The novel grain refiners developed in this research could be broadly classified into borides and carbides. The motive behind choosing MgB2, AlB2 and their master alloys Mg-MgB2 and Mg-AlB2 as the grain refiners was driven by the crystallographic matching of the hexagonal borides with the magnesium crystal structure. Apart from this lightweight borides, denser borides such as CrB and WB have also shown excellent grain refinement in AZ91, AM50 and AZ31 alloys. It is suggested that the grain refinement effect in the magnesium alloys could be improved through a combined addition of bismuth along with the boride. The carbon based grain refiners were also explored as they are well-established for the grain refinement of aluminium containing magnesium alloys. The new carbon based grain refiners identified through this research are B4C, Mg-B4C, Mg-3Ti-1C. Magnesium matrix was chosen for the development of each of these master alloys to eliminate any impurity contamination during the grain refiner addition to the magnesium melt. The pressureless melt infiltration techniques was involved in the development of Mg-MgB2, Mg-AlB2 and Mg-B4C while, the ‘halide salt route’ was adopted for producing Mg-3Ti-1C master alloys.
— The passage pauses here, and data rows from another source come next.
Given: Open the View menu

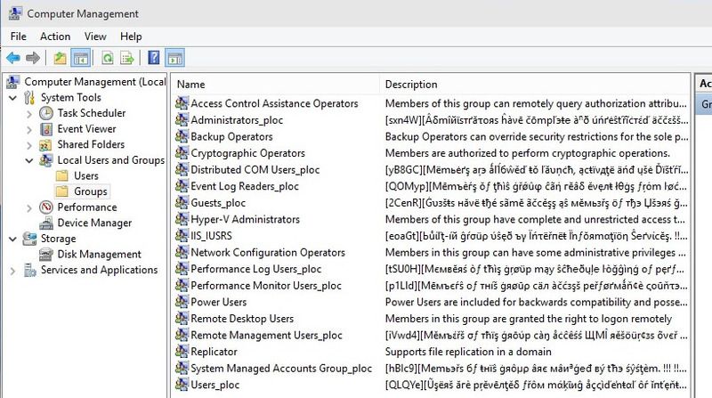Looking at the screenshot, I should (95, 37).
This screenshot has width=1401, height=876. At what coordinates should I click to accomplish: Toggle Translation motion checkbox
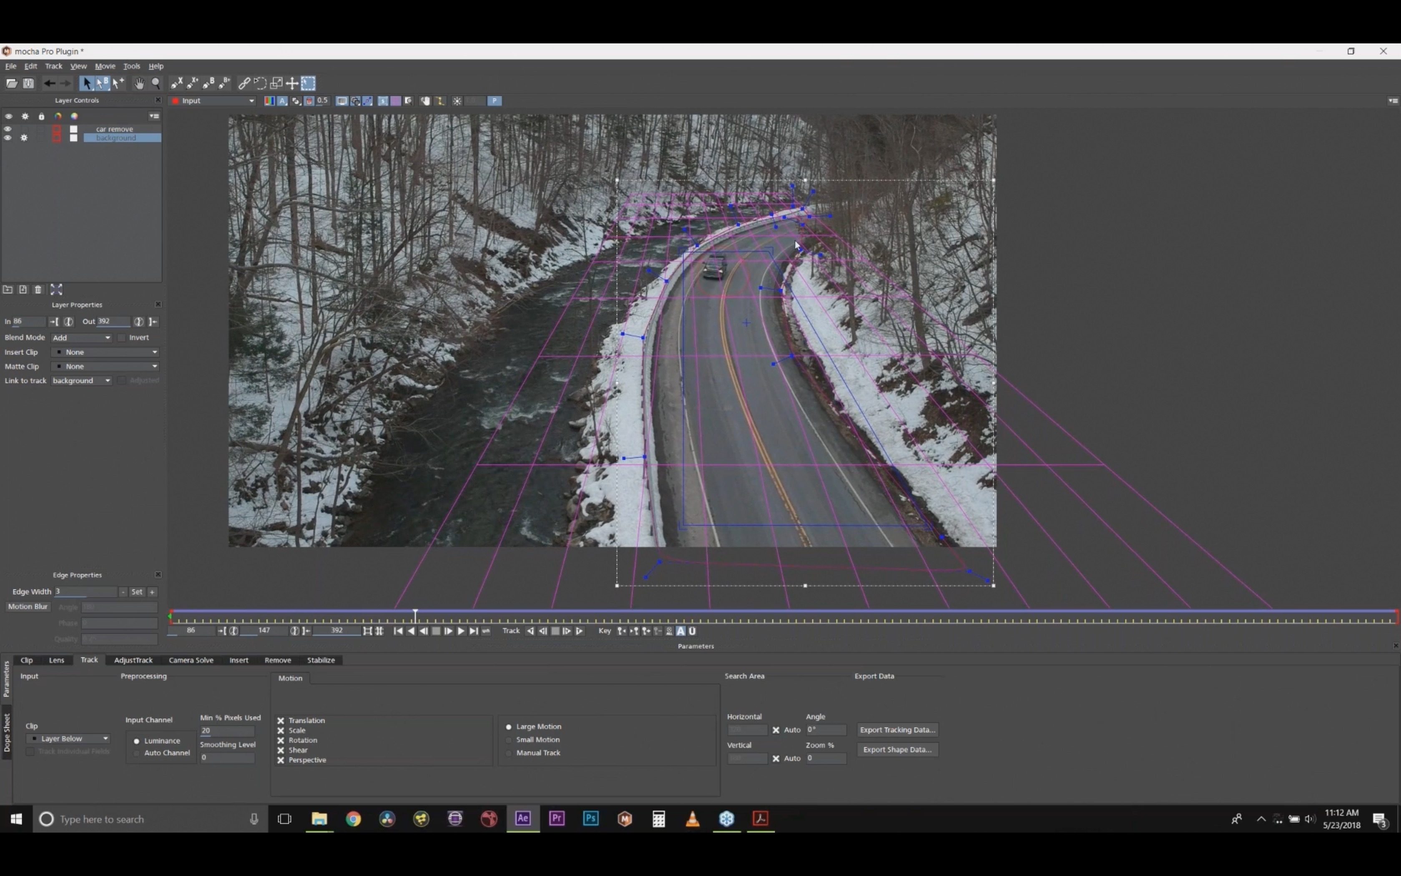280,720
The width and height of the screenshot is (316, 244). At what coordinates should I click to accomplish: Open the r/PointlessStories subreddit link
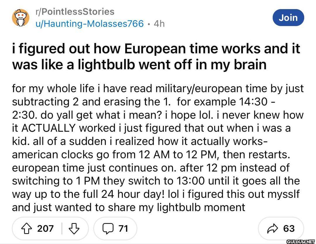74,12
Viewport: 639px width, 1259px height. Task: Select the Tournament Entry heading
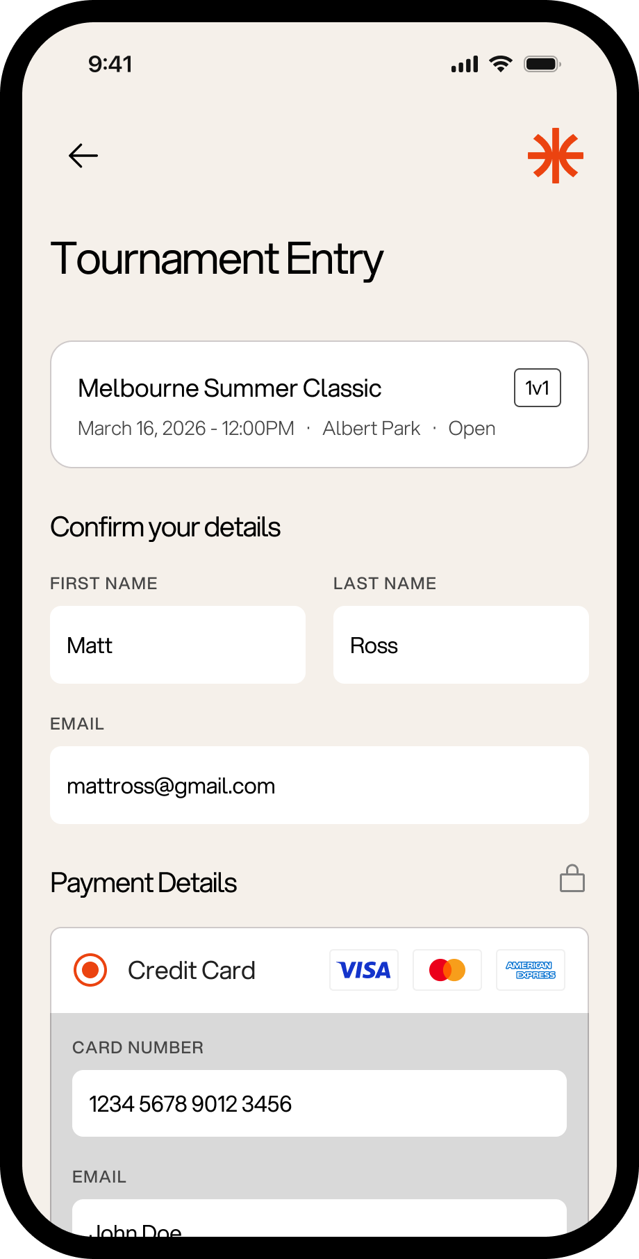(216, 258)
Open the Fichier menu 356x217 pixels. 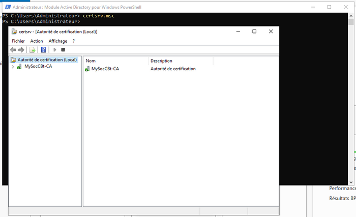pyautogui.click(x=18, y=41)
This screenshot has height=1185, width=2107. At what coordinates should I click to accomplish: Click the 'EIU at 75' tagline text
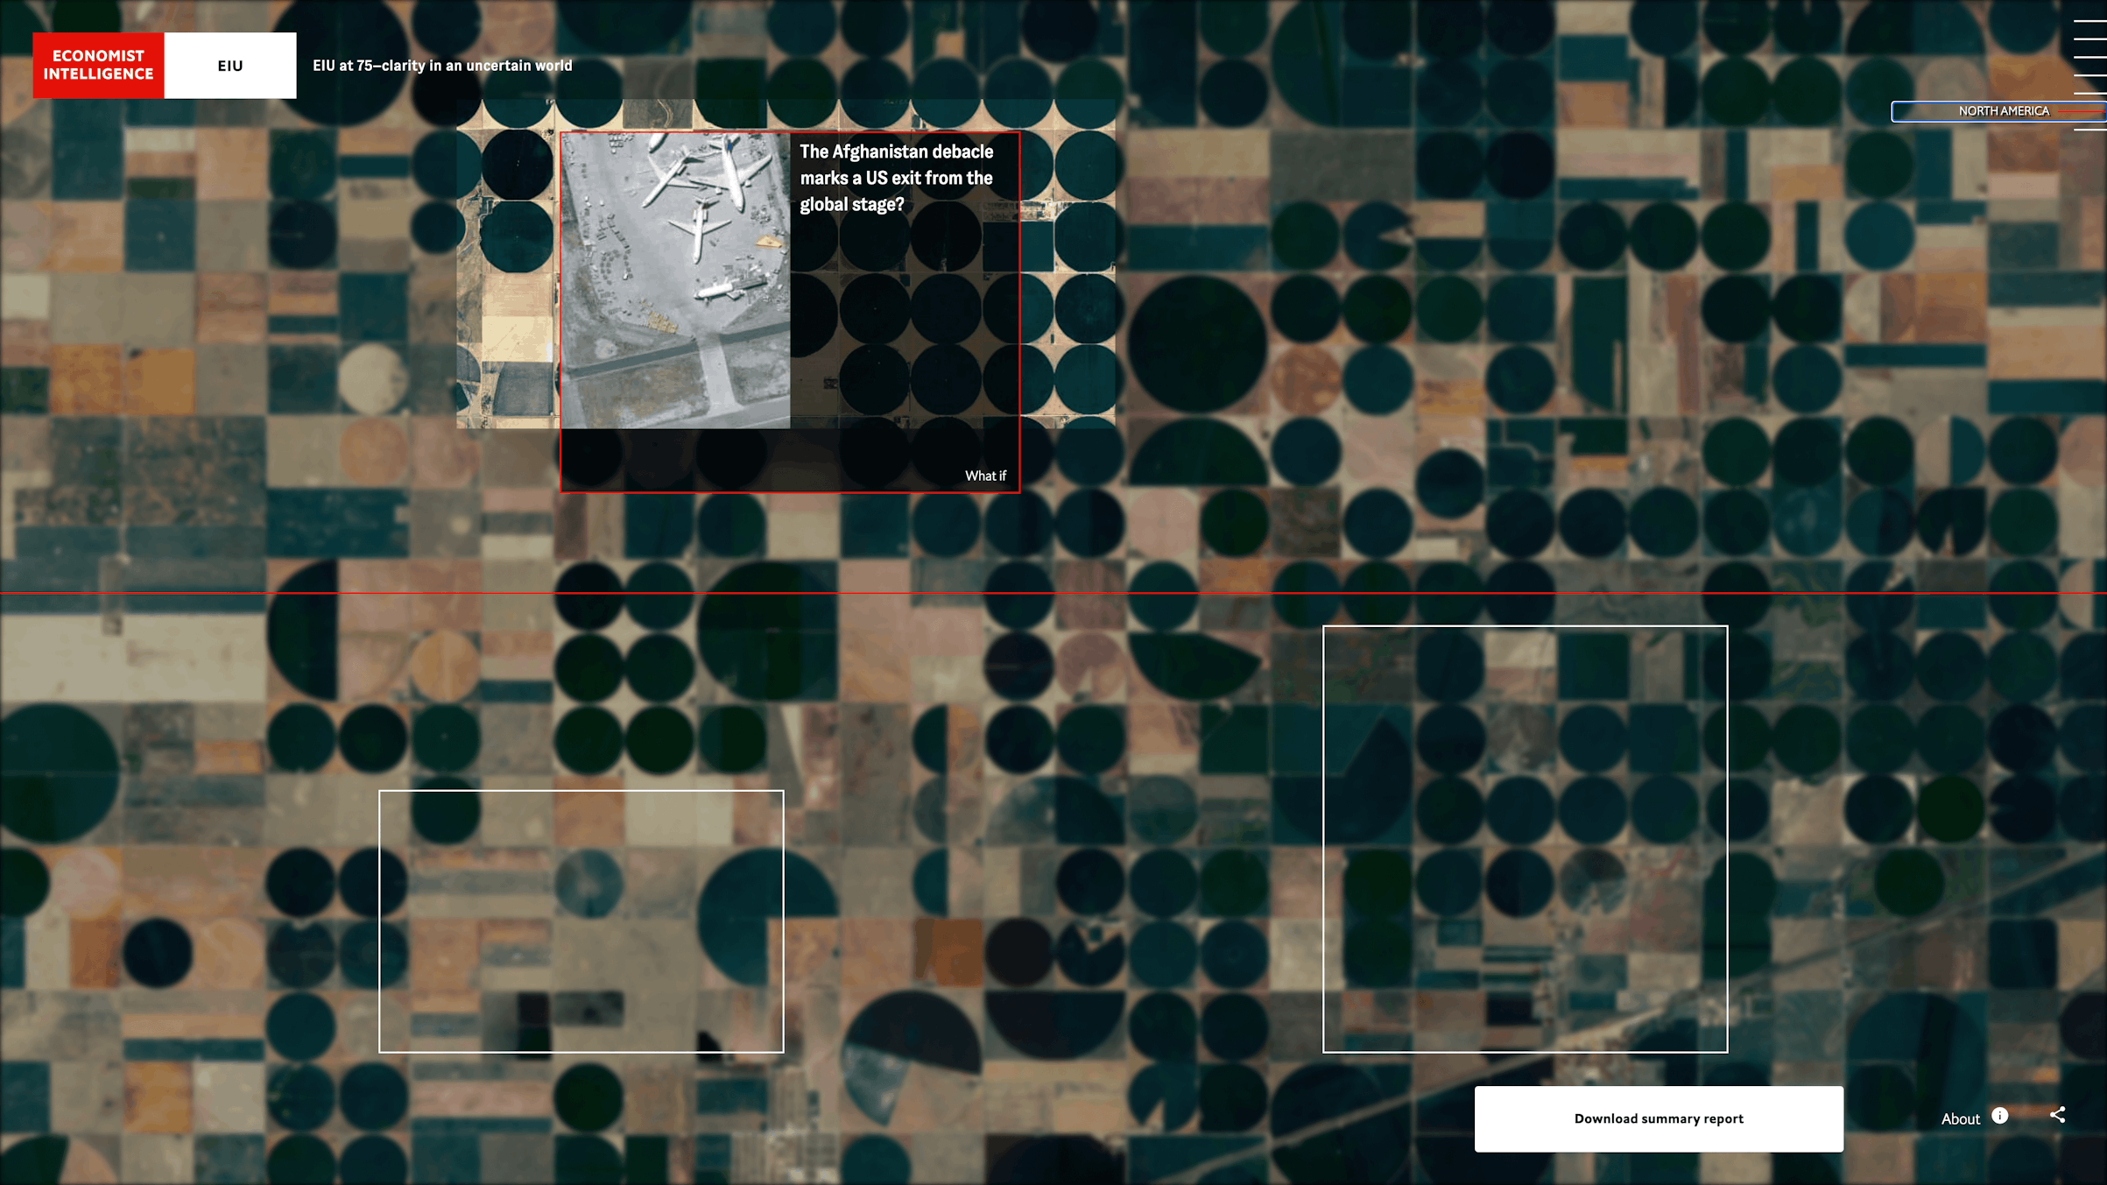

The application of ultrasonic cavitation for the development of a new Al-1.5B-2C master alloy was shown to be effective for a homogenous distribution of the intermetallic phases in the form of Al3BC. The potential heterogeneous nucleating sites proposed in the commercial aluminium containing magnesium alloys are MgB2 for Mg-MgB2 master alloy; Mg1-xAlxB2 (0.10 < x < 0.18) for AlB2 grain refiner; MgB2C2 for B4C grain refiner; CrB and WB for their individual powder additions respectively; Ti2AlC for Mg-3Ti-1C master alloy; Al3BC and Al4C3 for the Al-1.5B-2C master alloy.